Слышал, люди с похмелья испытывают ужасные мучения. Их терзает совесть. Что может быть лучше, чем подарить человеку оставление всех его грехов прямо с утра, в момент наивысшего пика страданий? Ответь, Джеппетто. Молчишь?! Я понимаю! Ты бы хотел купить на эти сорок чентизимо виноградной водки, выпить ее всю, а потом говорить со сверчком, плача и стеная. Но я принес тебе лучшую жизнь. Так получай ее, папа!» – Пиноккио протянул Джеппетто индульгенцию, свернутую в трубочку.
«Ты маленький деревянный уродец, – грустно проговорил Джеппетто, – где ты купил эту гребаную бумажку?» – «На Пьянца Санта Тринита, – сказал Пиноккио. – Как раз напротив металлургического завода. Но если захочешь вернуть ее за те же деньги, боюсь, у тебя ничего не выйдет. История, которую я бежал тебе рассказать, как раз и сводилась к тому, что этот монашек на площади – как бы не совсем монашек».
«Он был пьян?! Приставал к тебе?!» – «Отец, кто может соблазниться твоим сыном?! Увы, я деревянный». – «Что ты об этом знаешь? – Джеппетто проницательно вгляделся в глаза куклы. – Что он с тобой сделал? Молчишь? Видно, следует поговорить с этим монахом по душам! Сейчас не те времена, чтобы отбирать у маленького мальчика деньги! В этой стране еще есть закон, и мы встанем под его защиту!»
«Да ничего он не отбирал, – проговорил Пиноккио, не без некоторой брезгливости разглядывая неуверенные, но при этом экзальтированные жесты отца. – Я купил тебе отпущение грехов вполне добровольно. Ты безгрешен, папа. Хотя это был и не монашек, а некая сущность, у которой из-под сутаны упал прешикарнейший хвост».
Мальчик помолчал, обдумывая некоторую мысль.
«А скажи, Джеппетто, правду говорят, что моим настоящим отцом является некто мастер Вишня, бывший майор, железнодорожник, артиллерист ее величества, а вовсе не ты? И вот что еще меня волнует. Кто в таком случае был матерью?
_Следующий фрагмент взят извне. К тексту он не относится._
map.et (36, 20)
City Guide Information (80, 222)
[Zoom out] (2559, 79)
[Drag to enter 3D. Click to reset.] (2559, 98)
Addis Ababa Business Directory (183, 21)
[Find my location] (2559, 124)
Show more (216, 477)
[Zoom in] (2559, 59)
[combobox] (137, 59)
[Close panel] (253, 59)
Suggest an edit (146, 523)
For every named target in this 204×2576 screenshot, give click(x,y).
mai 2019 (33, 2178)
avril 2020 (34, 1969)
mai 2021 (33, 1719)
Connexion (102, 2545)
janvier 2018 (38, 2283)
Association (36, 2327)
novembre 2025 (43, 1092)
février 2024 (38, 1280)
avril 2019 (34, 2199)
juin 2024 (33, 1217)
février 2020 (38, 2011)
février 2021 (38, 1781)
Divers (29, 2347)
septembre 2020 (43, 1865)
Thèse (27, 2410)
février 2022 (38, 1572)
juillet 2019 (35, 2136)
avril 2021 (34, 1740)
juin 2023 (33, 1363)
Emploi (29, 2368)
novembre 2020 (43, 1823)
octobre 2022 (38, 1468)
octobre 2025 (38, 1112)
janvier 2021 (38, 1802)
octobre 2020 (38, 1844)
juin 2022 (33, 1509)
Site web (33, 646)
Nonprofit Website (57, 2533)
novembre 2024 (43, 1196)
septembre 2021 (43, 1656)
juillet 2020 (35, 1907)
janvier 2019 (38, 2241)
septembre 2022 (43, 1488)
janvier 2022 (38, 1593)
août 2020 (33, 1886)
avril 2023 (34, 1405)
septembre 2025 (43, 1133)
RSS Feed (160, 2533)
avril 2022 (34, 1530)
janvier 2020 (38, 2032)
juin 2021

Ведь не может быть, чтобы я родился без участия второго человека, женщины или, на худой конец, мужчины?! Говорят, участие второго – вещь в рождении непременная. Кое-кто намекнул мне, что вторым человеком в моем случае был именно мужчина. Хотелось бы, видишь ли, знать, что все это значит и сколько во всем этом правды».
«Кто тебе это сказал?! – Джеппетто всплеснул руками. – Вероятно, враг рода человеческого? Продавец пиявок и меланхолии? Что за чушь! Я и есть тот самый мастер Вишня! Я мастер Вишня, Вишня Сергей Павлович, отставной парус-майор, человек-артиллерист, человек с огромным стажем, а ныне заместитель начальника депо. Я твой отец! Я!»
Джеппетто закрыл лицо руками, собираясь с духом, медленно привстал, но тут же упал на койку. «Пиноккио, где ты? Мальчик мой! Я хотел рассказать тебе о втором человеке, твоей матери. Сынок?! Васенька! Петенька! Черт, как там тебя, сынок!
Что за черт», – Вишня утер обильно струящиеся по лицу слезы. В горле стоял ком. Руки дрожали. Сердце то поднималось к самому горлу, то опадало, как испуганное шумом пасхальное тесто. Посмотрел на часы, висящие над койкой. Печально выматерился. Побежал в ванную, принял ледяной душ, напился из-под крана, оделся, дрожащими руками повязывая старый примятый галстук.
Старательно обрызгал себя одеколоном. Выскочил на окружную, но рабочий автобус уже ушел. Стояла густая апрельская оттепель. Накрапывал мелкий серый дождик. Под ногами хлюпала мокрая синева, густо сдобренная грязью и отражениями быстро бегущих по небу облаков. Высотные дома спального микрорайона таращились темными окнами прямо в душу, мерцали в вышине, раскачивались, хлопали створами окон и аккордеонами этажей и как-то по-особому мягко разъедали ее. Будто аквариумные рыбки – мякиш хлеба, случайно попавший в воду.
Дрожащими руками Сергей Павлович набрал по карманам немного денег и кинулся к таксистам. Те, сообразив что к чему, запросили вдвое. Пришлось соглашаться. До начала смены оставалось всего полчаса. А мастер Вишня никогда не опаздывал на работу.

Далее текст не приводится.